Film Review

Jonathan Hensleigh’s The Ice Road

The Liam Neeson ice road trucking movie might not top any 2021 charts (including mine) and is admittedly an outlandishly hectic thriller but I’ll be damned if I didn’t enjoy every tension soaked, amped up minute of it. Neeson plays a down on his luck trucker with a special needs brother (Marcus Thomas) who is recruited by a powerful trucking boss (Laurence Fishburne) for a near suicide mission: deliver excavation parts to a remote Winnipeg mining quarry where a handful of workers have been trapped underground following a tunnel collapse. This involves navigating miles of ruthless ice road terrain with giant 18-wheel semis and someone who is trying to sabotage their mission with brutal corporate espionage at the behest of the corrupt mining company underboss (Matt McCoy).
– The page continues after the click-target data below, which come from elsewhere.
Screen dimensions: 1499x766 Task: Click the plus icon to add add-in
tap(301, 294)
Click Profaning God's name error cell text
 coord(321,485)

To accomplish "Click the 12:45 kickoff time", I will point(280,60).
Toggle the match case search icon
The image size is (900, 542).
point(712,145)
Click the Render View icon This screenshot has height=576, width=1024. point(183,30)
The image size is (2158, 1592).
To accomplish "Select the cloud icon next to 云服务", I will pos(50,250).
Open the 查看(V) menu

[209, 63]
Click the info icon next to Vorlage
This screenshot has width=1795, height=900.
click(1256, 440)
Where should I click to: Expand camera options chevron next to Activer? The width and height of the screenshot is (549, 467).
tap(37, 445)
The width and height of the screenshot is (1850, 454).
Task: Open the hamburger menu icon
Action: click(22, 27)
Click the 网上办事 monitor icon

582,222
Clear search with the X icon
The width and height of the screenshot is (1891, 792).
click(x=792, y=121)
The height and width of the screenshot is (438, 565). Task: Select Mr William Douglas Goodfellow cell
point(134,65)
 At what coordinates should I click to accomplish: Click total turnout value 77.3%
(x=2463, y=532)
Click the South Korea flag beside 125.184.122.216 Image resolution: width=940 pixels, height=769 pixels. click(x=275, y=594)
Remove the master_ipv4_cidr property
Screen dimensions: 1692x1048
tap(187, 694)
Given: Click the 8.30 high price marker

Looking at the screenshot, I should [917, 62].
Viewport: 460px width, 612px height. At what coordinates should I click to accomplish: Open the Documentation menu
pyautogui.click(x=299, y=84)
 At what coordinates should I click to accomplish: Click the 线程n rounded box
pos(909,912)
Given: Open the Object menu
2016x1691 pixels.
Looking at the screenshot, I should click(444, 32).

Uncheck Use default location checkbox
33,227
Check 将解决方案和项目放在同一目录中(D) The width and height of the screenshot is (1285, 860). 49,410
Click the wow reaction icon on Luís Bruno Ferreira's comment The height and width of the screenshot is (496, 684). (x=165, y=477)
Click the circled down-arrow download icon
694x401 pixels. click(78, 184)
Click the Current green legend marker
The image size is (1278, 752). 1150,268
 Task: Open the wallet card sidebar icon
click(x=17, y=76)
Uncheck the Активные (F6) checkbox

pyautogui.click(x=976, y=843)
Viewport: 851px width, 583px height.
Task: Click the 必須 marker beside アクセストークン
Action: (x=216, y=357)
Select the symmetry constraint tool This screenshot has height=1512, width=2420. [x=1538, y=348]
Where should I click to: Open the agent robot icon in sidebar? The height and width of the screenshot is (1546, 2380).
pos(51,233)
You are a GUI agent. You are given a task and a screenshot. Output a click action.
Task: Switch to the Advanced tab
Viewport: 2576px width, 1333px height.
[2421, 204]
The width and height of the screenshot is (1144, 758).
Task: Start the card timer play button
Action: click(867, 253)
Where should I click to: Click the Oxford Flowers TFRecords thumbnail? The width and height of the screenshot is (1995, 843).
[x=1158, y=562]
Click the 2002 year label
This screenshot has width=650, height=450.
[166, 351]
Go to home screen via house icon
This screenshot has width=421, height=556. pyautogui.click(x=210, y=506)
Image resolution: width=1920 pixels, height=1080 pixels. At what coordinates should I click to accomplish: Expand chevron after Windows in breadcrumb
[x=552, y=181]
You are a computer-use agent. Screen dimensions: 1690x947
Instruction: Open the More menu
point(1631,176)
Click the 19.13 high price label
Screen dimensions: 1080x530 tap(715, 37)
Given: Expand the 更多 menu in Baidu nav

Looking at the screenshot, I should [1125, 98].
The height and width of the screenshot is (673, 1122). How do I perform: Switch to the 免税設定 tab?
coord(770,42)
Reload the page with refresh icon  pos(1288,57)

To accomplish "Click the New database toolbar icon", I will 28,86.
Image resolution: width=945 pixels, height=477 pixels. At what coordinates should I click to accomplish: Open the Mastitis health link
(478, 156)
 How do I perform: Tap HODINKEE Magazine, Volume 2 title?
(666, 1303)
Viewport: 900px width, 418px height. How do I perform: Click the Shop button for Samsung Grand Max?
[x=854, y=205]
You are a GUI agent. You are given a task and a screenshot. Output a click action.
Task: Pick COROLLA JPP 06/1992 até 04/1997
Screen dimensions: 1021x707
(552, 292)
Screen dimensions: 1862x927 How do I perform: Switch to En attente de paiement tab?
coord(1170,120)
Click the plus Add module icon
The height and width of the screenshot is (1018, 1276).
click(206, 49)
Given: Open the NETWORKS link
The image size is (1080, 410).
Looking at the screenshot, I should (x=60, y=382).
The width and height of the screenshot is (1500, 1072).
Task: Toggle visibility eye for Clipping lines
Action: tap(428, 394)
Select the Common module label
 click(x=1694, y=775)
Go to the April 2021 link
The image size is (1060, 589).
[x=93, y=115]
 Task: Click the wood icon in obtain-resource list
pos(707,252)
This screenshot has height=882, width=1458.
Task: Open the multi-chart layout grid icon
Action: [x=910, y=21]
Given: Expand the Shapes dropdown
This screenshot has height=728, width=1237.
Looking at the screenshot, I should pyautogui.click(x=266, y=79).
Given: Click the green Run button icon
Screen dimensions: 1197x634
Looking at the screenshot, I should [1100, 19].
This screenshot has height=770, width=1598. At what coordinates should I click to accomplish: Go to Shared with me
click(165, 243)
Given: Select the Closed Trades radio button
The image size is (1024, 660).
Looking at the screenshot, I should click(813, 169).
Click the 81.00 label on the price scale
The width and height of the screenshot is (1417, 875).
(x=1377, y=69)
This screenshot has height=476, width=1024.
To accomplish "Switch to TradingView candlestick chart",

The stakes are high, the ice is thin and the sensationalism runs thick with this one; it’s not just a trucking survival thriller although those elements are handled well, it also incorporates elements of classic Neeson action fare too as their crew does battle with an almost invincible company assassin (Benjamin Walker) trying to bring them down. Neeson is reliably gritty and even displays some vulnerability while Fishburne, although sadly underused, goes by the porn-star name of ‘Jim Goldenrod’ here which alone hilariously makes up for his lack of screen time. Others make nice impressions including Amber Midthunder as a badass indigenous trucking prodigy who moonlights as a fierce activist and the always awesome Holt McCallany as the foreman of the trapped workers. The film is hectic as all hell, over-plotted and packed with incident, in addition to the hair raising ice trucking episodes we also get gunplay, snowmobile chases, surprisingly effective dramatic heft, hand to hand combat, a dynamite fuelled avalanche and the film even somehow finds time to throw in some social commentary on veterans with PTSD, the opioid crisis and stolen native land. It’s a LOT, but it somehow kind of works in a big jumble of plot, action and incident that while definitely too cluttered, could never be accused of not being anything but 100% ambitious from stem to stern.